SOURCE DOCUMENT Start Marker

Date of Award

January 2017

Document Type


Degree Name

Medical Doctor (MD)



First Advisor

David M. Greer


Withdrawal of life-sustaining therapy (WLST) due to predicted poor neurologic outcome is a major cause of death in post-cardiac arrest patients. Neuroprognostication is challenging as outcomes studies are limited by self-fulfilling prophecy bias. Given the impact of neurologic prognosis on mortality, the use of reliable, evidence-based prediction methods is critical. The purpose of this two-part study is to investigate physicians’ practical approach to neuroprognostication and WLST after cardiac arrest.

Part I is a single-center, retrospective analysis of a cohort of 144 post-cardiac arrest patients. Clinical findings, test results, and timing and rationale for WLST were abstracted from the medical record. Part II is a 28-question survey of physicians in the United States and abroad who manage post-cardiac arrest patients. A total of 895 respondents provided data on technique and the perceived value of each prognostic test. All data was analyzed using descriptive statistical methods.

SOURCE DOCUMENT End Marker
DATA RECORDS Start Marker

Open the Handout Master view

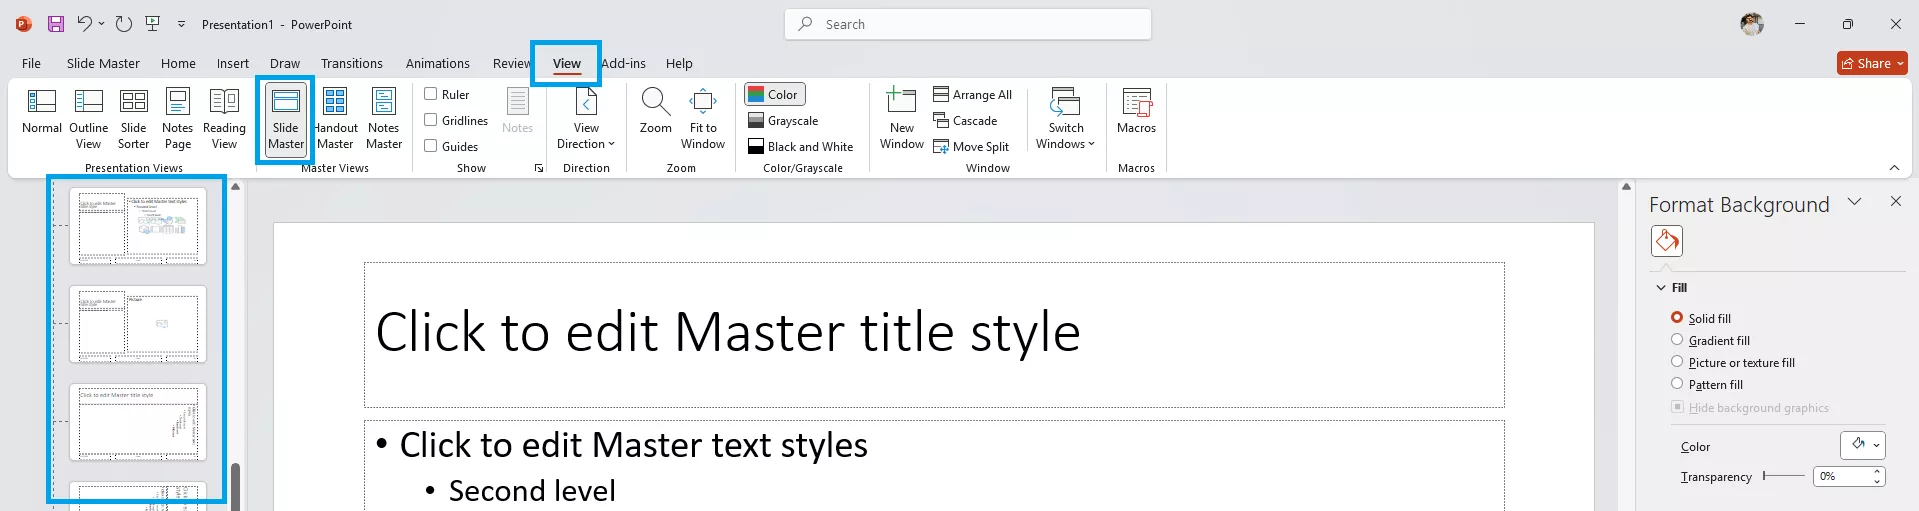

DATA RECORDS End Marker
DATA RECORDS Start Marker

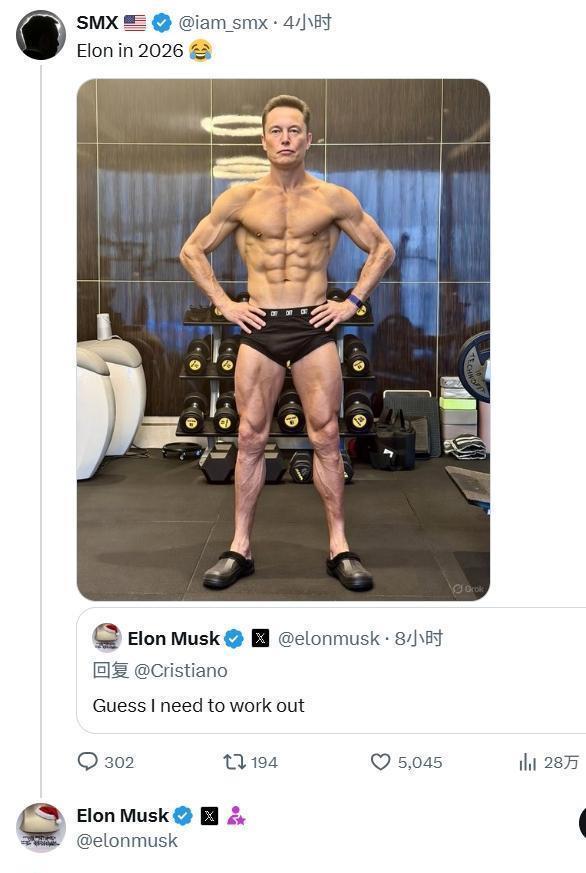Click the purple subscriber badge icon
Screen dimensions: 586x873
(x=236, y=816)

DATA RECORDS End Marker

> _APPLY WHAT YOU READ_:
1/ From the cardiac arrest abstract, extract the stretch from "First Advisor" through "after cardiac arrest.".
2/ Say whether each statement agrees with the cardiac arrest abstract, answering yes or no and quoting the deciding words: (a) Part I examined a cohort of 144 post-cardiac arrest patients. (b) The Part II survey went only to physicians in the United States. (c) The data was analyzed with inferential statistical methods.
3/ Please carry on the cardiac arrest abstract from where it stops.
The entries are separate material and have no connection to the cardiac arrest abstract.

> _WRITTEN ANSWERS_:
1/
First Advisor

David M. Greer


Withdrawal of life-sustaining therapy (WLST) due to predicted poor neurologic outcome is a major cause of death in post-cardiac arrest patients. Neuroprognostication is challenging as outcomes studies are limited by self-fulfilling prophecy bias. Given the impact of neurologic prognosis on mortality, the use of reliable, evidence-based prediction methods is critical. The purpose of this two-part study is to investigate physicians’ practical approach to neuroprognostication and WLST after cardiac arrest.

2/
(a) Yes: "a cohort of 144 post-cardiac arrest patients"
(b) No: "physicians in the United States and abroad"
(c) No: "All data was analyzed using descriptive statistical methods"

3/
WLST due to poor neurologic prognosis accounted for 61% of deaths in the single-center cohort. Results of both studies suggest that physicians used multiple modalities to assess prognosis, but often in a way inconsistent with evidence-based recommendations. Rationale for WLST referred generally to poor neurologic prognosis (e.g., “no chance of meaningful recovery”) rather than specific indicators. WLST in the absence of rigorous prognostic indicators undermines accurate neurologic prognostication in post-cardiac arrest patients and perpetuates a self-fulfilling prophecy of poor outcome.